Directions →
Write out all of the lines below, exactly and completely.

Collected data
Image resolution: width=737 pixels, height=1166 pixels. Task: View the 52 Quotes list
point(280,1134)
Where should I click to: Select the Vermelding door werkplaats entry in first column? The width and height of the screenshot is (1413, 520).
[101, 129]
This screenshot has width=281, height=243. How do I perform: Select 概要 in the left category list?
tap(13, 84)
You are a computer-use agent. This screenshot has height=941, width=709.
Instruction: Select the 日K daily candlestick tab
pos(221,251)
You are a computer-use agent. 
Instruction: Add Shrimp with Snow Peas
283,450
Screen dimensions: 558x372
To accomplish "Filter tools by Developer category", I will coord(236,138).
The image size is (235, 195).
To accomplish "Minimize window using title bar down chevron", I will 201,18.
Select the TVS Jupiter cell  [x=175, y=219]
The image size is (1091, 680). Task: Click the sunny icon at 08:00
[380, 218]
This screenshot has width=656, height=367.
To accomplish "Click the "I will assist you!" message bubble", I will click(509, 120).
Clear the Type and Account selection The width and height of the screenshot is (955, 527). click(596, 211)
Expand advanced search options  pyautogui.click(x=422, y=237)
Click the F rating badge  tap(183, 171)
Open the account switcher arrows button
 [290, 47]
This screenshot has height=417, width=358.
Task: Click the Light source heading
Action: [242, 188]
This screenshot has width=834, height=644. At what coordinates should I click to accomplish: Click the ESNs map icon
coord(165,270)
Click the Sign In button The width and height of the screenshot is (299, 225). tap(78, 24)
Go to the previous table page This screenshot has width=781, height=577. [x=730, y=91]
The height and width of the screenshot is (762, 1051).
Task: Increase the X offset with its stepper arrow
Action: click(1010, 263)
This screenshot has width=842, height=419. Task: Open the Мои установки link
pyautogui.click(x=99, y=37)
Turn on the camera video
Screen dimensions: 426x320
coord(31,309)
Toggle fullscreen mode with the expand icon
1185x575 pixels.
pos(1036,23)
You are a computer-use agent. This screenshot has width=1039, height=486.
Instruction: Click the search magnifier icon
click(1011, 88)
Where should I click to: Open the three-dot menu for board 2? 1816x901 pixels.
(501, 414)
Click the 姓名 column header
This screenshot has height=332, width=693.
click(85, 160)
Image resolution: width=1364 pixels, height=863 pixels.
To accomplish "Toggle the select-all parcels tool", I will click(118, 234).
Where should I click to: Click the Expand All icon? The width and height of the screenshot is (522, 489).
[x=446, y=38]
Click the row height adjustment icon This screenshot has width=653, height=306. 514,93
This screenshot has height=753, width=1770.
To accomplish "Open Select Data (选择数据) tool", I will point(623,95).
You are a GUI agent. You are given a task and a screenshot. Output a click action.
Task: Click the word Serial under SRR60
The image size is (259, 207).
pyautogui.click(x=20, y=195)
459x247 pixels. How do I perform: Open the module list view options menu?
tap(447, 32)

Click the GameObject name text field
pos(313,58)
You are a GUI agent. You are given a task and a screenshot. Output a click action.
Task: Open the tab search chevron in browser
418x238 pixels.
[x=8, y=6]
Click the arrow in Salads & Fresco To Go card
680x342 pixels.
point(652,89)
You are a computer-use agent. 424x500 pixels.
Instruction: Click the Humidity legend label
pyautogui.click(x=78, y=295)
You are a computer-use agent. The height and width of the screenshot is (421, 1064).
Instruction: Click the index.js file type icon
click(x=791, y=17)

Exercise solution →
Image resolution: width=737 pixels, height=1166 pixels. Task: View the 52 Quotes list
point(280,1134)
Where should I click to: Select the Vermelding door werkplaats entry in first column? The width and height of the screenshot is (1413, 520).
[101, 129]
This screenshot has width=281, height=243. How do I perform: Select 概要 in the left category list?
tap(13, 84)
You are a computer-use agent. This screenshot has height=941, width=709.
Instruction: Select the 日K daily candlestick tab
pos(221,251)
You are a computer-use agent. 
Instruction: Add Shrimp with Snow Peas
283,450
Screen dimensions: 558x372
To accomplish "Filter tools by Developer category", I will coord(236,138).
The image size is (235, 195).
To accomplish "Minimize window using title bar down chevron", I will 201,18.
Select the TVS Jupiter cell  [x=175, y=219]
The image size is (1091, 680). Task: Click the sunny icon at 08:00
[380, 218]
This screenshot has width=656, height=367.
To accomplish "Click the "I will assist you!" message bubble", I will click(509, 120).
Clear the Type and Account selection The width and height of the screenshot is (955, 527). click(596, 211)
Expand advanced search options  pyautogui.click(x=422, y=237)
Click the F rating badge  tap(183, 171)
Open the account switcher arrows button
 [290, 47]
This screenshot has height=417, width=358.
Task: Click the Light source heading
Action: [242, 188]
This screenshot has width=834, height=644. At what coordinates should I click to accomplish: Click the ESNs map icon
coord(165,270)
Click the Sign In button The width and height of the screenshot is (299, 225). tap(78, 24)
Go to the previous table page This screenshot has width=781, height=577. [x=730, y=91]
The height and width of the screenshot is (762, 1051).
Task: Increase the X offset with its stepper arrow
Action: click(1010, 263)
This screenshot has width=842, height=419. Task: Open the Мои установки link
pyautogui.click(x=99, y=37)
Turn on the camera video
Screen dimensions: 426x320
coord(31,309)
Toggle fullscreen mode with the expand icon
1185x575 pixels.
pos(1036,23)
You are a computer-use agent. This screenshot has width=1039, height=486.
Instruction: Click the search magnifier icon
click(1011, 88)
Where should I click to: Open the three-dot menu for board 2? 1816x901 pixels.
(501, 414)
Click the 姓名 column header
This screenshot has height=332, width=693.
click(85, 160)
Image resolution: width=1364 pixels, height=863 pixels.
To accomplish "Toggle the select-all parcels tool", I will click(118, 234).
Where should I click to: Click the Expand All icon? The width and height of the screenshot is (522, 489).
[x=446, y=38]
Click the row height adjustment icon This screenshot has width=653, height=306. 514,93
This screenshot has height=753, width=1770.
To accomplish "Open Select Data (选择数据) tool", I will point(623,95).
You are a GUI agent. You are given a task and a screenshot. Output a click action.
Task: Click the word Serial under SRR60
The image size is (259, 207).
pyautogui.click(x=20, y=195)
459x247 pixels. How do I perform: Open the module list view options menu?
tap(447, 32)

Click the GameObject name text field
pos(313,58)
You are a GUI agent. You are given a task and a screenshot. Output a click action.
Task: Open the tab search chevron in browser
418x238 pixels.
[x=8, y=6]
Click the arrow in Salads & Fresco To Go card
680x342 pixels.
point(652,89)
You are a computer-use agent. 424x500 pixels.
Instruction: Click the Humidity legend label
pyautogui.click(x=78, y=295)
You are a computer-use agent. The height and width of the screenshot is (421, 1064).
Instruction: Click the index.js file type icon
click(x=791, y=17)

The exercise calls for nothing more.